Start of Block

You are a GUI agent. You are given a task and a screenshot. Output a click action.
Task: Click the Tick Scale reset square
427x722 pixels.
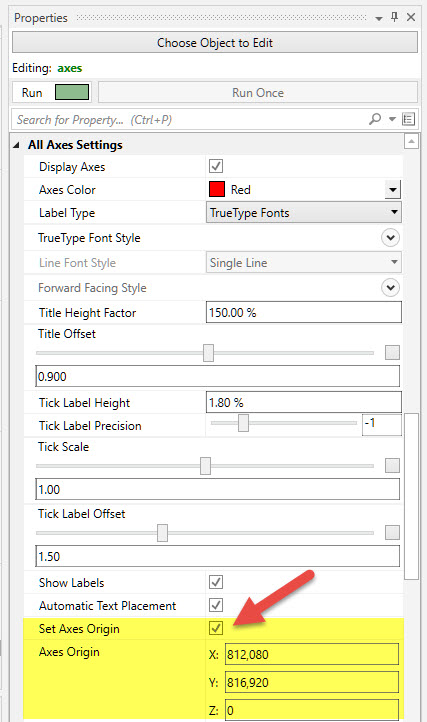[x=392, y=465]
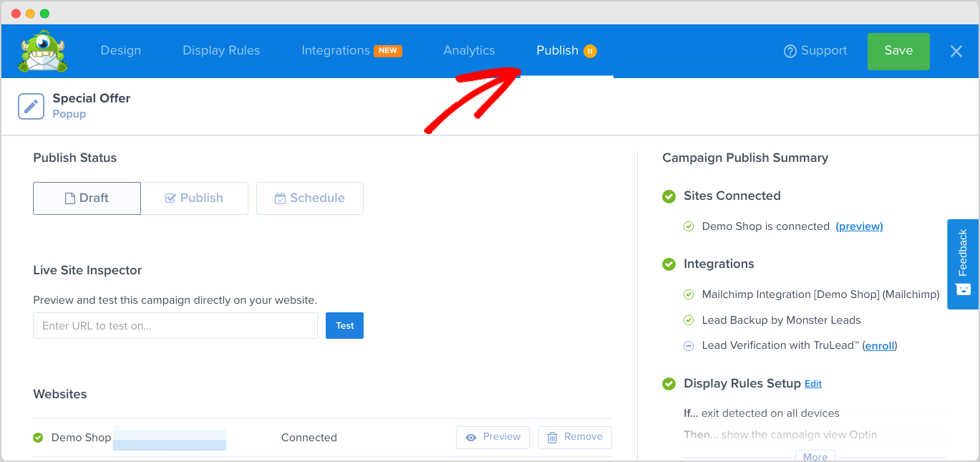
Task: Click the calendar icon inside the Schedule button
Action: pos(281,198)
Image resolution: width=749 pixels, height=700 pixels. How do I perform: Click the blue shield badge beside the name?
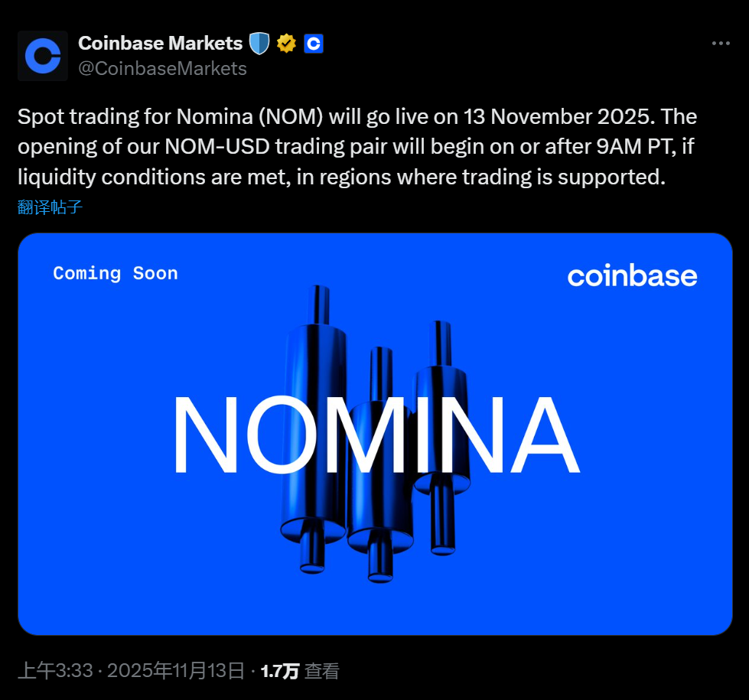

End of Block

The answer must be an exact transcription of the lines from the one containing "Task: Click the Tick Scale reset square" through the last line of the records above, both included, with no pictures.

Task: Click the Tick Scale reset square
427x722 pixels.
[x=392, y=465]
Task: Click the calendar icon inside the Schedule button
Action: pos(281,198)
Image resolution: width=749 pixels, height=700 pixels. How do I perform: Click the blue shield badge beside the name?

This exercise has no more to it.